I'm getting the feeling that there have been some misunderstandings in this
discussion. Let's see if I can help with them, or if I'll just end up
confusing things more. :)
On Wednesday 23 January 2008 00:18:48 Bob Ham wrote:
On Tue, 2008-01-22 at 21:11 +0200, Nedko Arnaudov
wrote:
Bob Ham <rah(a)bash.sh> writes:
More generally, LASH isn't a frontend for
JACK.
What about the jack watchdog? What does get killed by it?
A good example. What does the watchdog do, exactly? It isn't a
frontend. I doesn't try to work around jackd's crashing. It just
ensures that if something bad does happen, the computer as a whole isn't
brought down. This is massively different from what you're proposing.

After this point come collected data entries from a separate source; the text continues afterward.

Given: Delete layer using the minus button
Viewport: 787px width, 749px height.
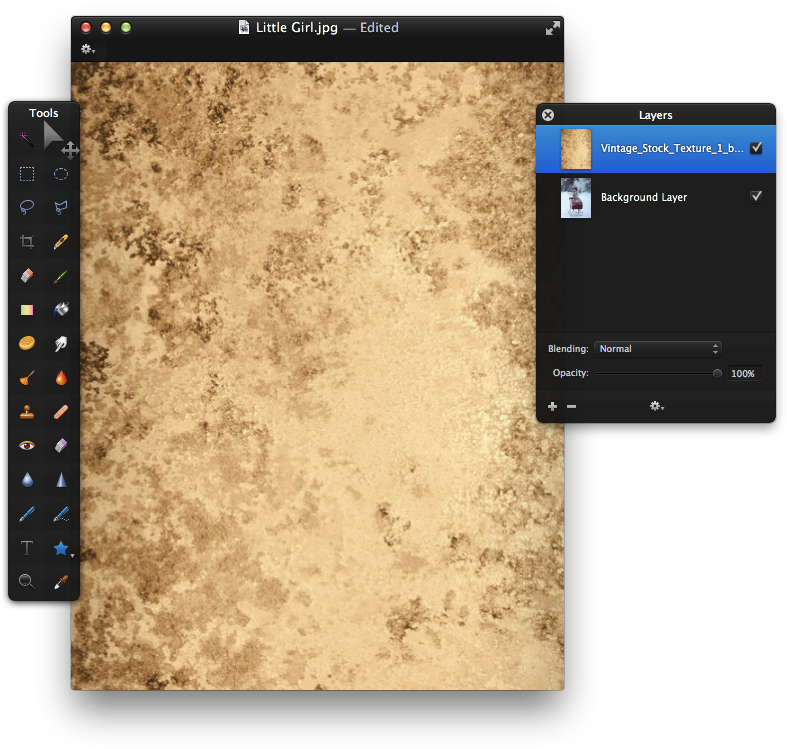Looking at the screenshot, I should click(572, 406).
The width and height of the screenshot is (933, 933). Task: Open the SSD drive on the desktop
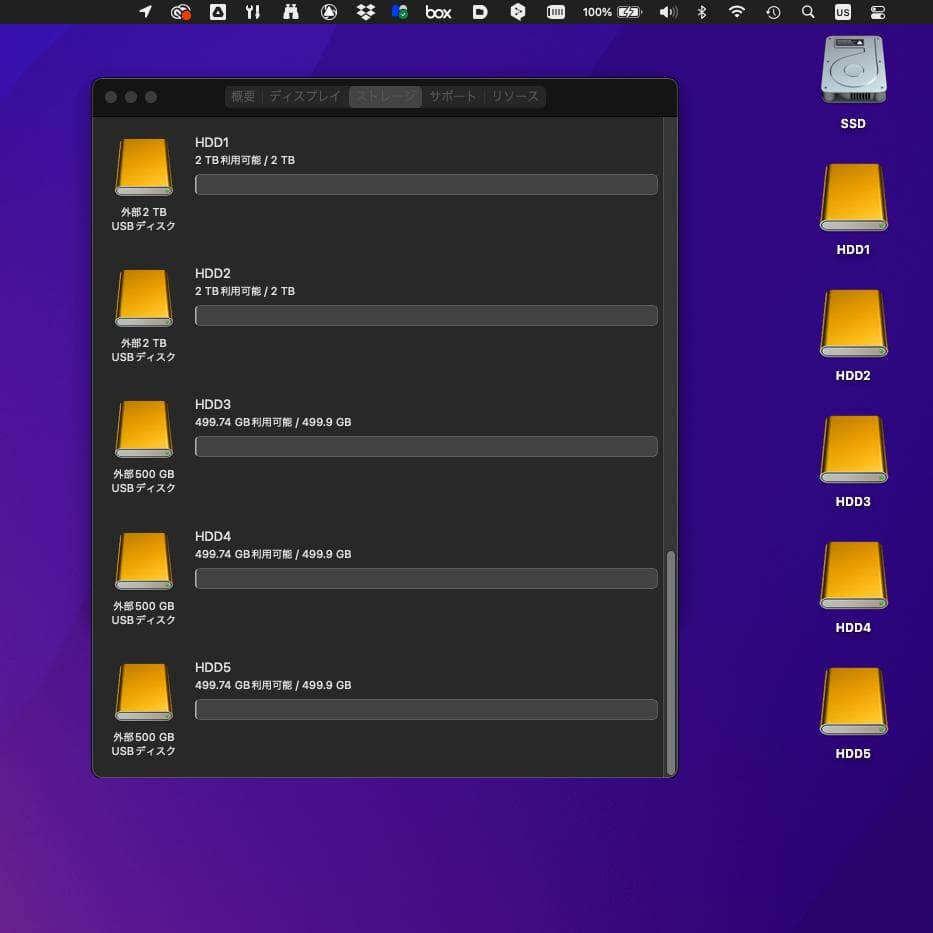(853, 70)
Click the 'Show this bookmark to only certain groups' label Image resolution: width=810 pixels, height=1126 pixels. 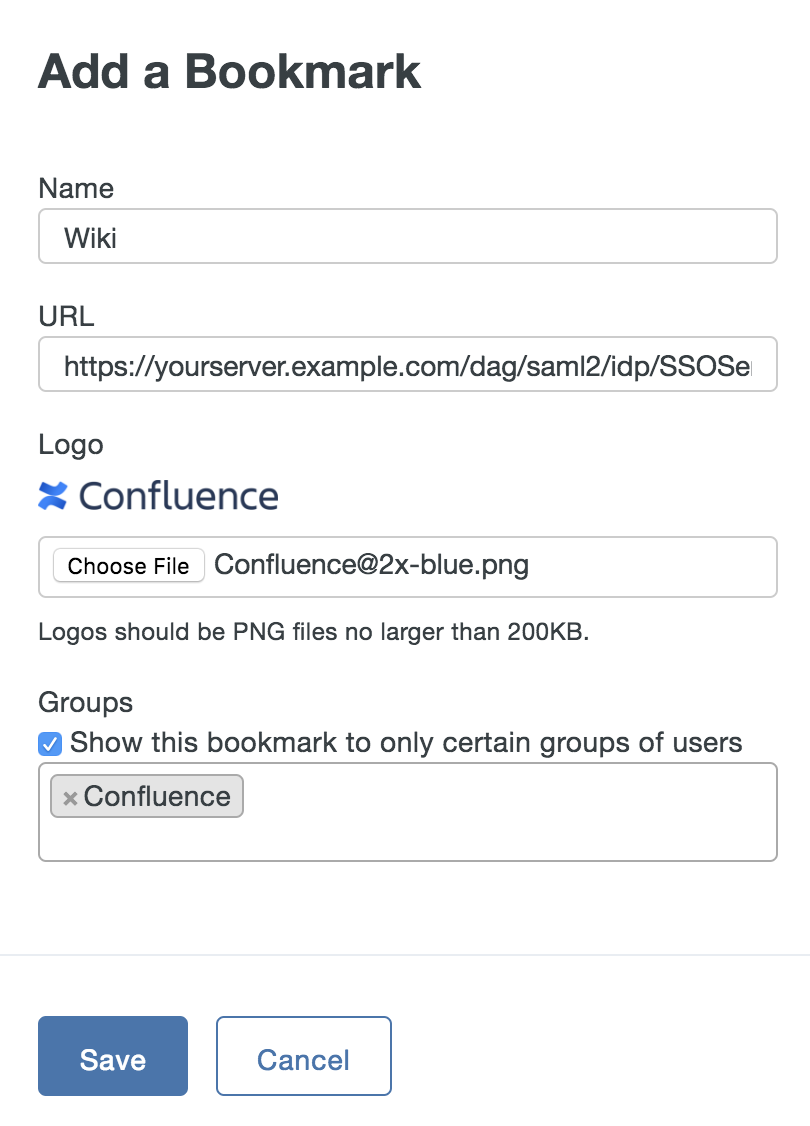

To try and work around a crash in jackd and present a system to the user
where crashes make no difference is to invite more problems. If you
can't get jackd to stay up, what makes you think you can get your new
system to stay up?
I don't think Nedko's proposal is motivated by a desire to work around
existing bugs. Sure, abstracting the LASH <-> JACK interface with D-Bus may
result in a less crash-prone lashd (i.e. if jackd goes down it won't take
lashd with it), but this is hardly the point. And I don't think that it would
cause the users to develop an indifferent attitude towards sound server
crashes. (For that we'd have to write an autorestart-on-crash feature that
would prevent any hiccups in the sound stream. :))
A layer that abstracts away the incidental
obligations of being a JACK client would be good but that is very far
from the domain that LASH is intended to help with.
If such a layer could be beneficial (which is my belief also), why do you
think that it's outside the scope of LASH planned improvements?
To view LASH as the centre of a linux audio system is
to misunderstand
its purpose. It might be able to *facilitate* a unified system, along
with JACK and other APIs, but it isn't the unified system itself. Such
a role is intended for the much-loathed "server interface" distinguished
in the LASH API.
I personally don't see LASH as the centre of the audio system, and I'm not
sure that Nedko meant to say that either.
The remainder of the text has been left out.